Rows showing where targets appear
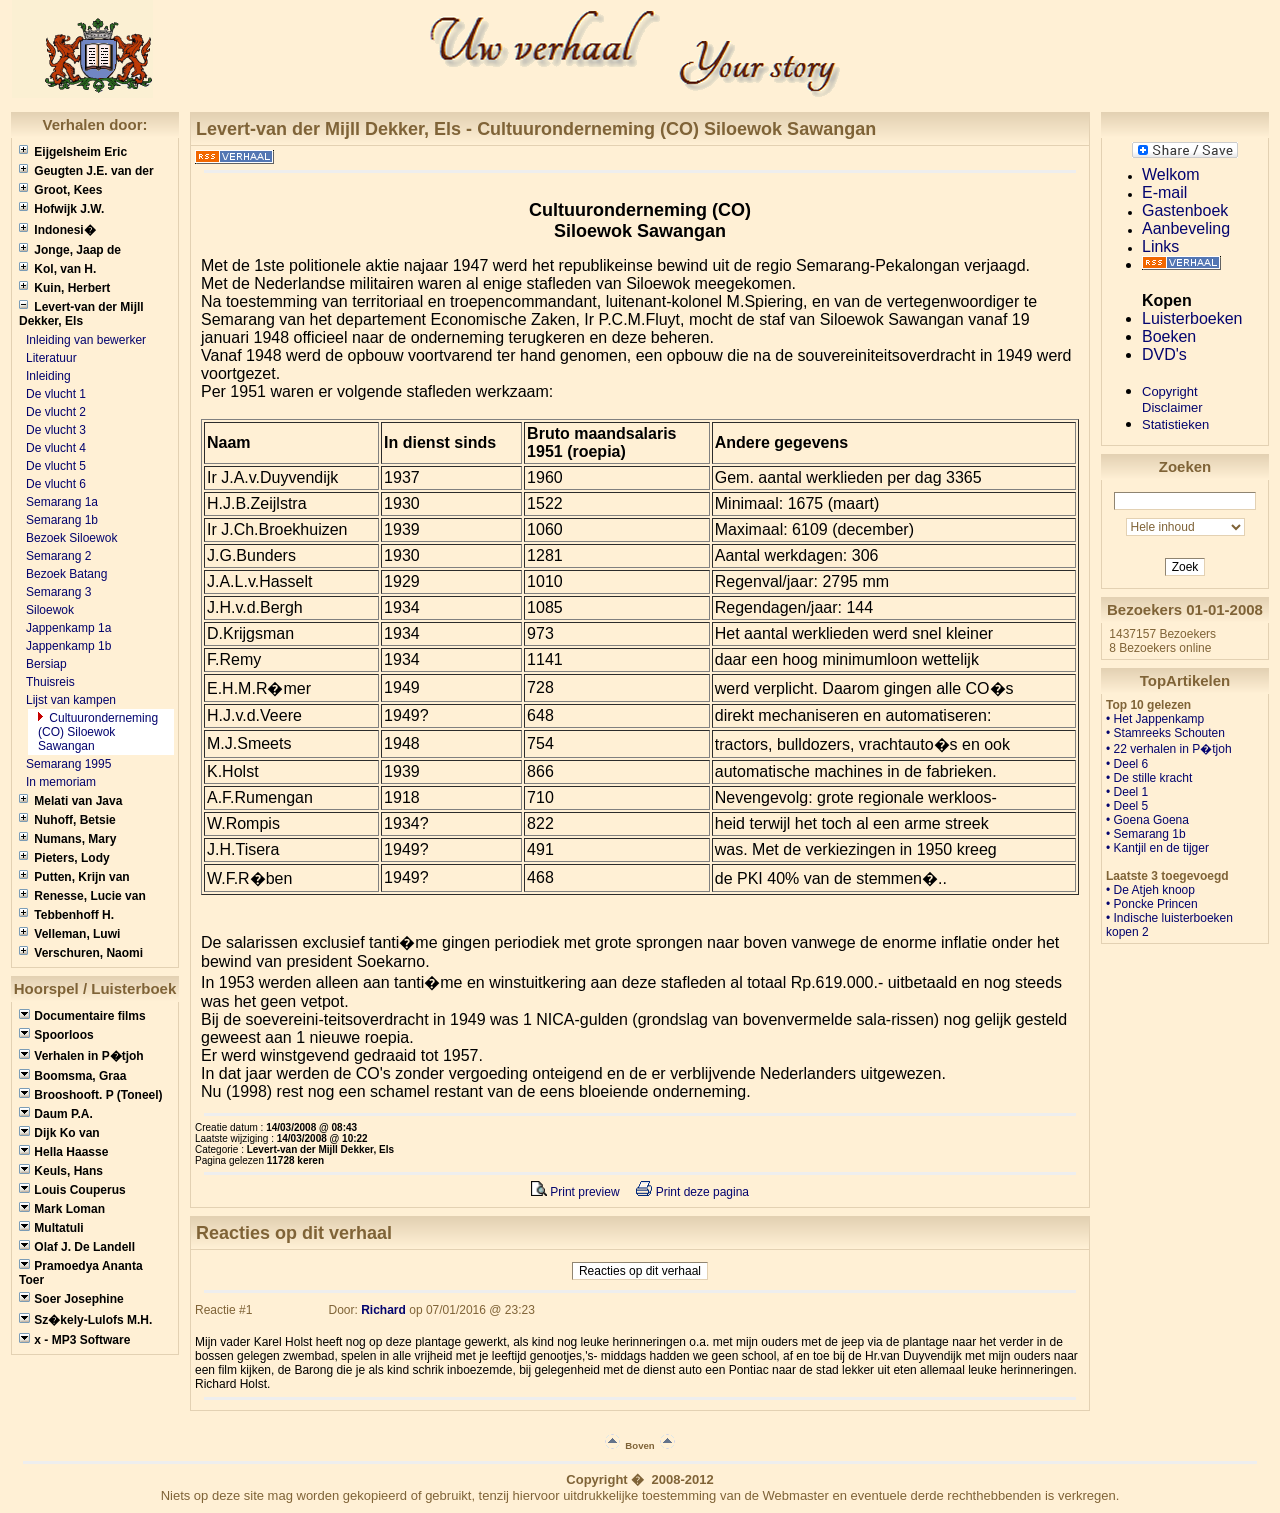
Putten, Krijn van (74, 877)
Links (1160, 246)
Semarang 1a (62, 502)
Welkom (1171, 174)
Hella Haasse (63, 1152)
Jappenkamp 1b (68, 646)
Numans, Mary (67, 839)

* WHAT YOU SHOULD DO
Rewrite each line from the one containing "Links (1160, 246)" through the end of the records, keeping the request text and multiplying every coordinate in the answers by 1.55, rounded to whole numbers with halves rounded up. Include only those lines.

* WRITTEN SOLUTION
Links (1798, 381)
Semarang 1a (96, 778)
Welkom (1815, 270)
Hella Haasse (98, 1786)
Jappenkamp 1b (105, 1001)
Numans, Mary (104, 1300)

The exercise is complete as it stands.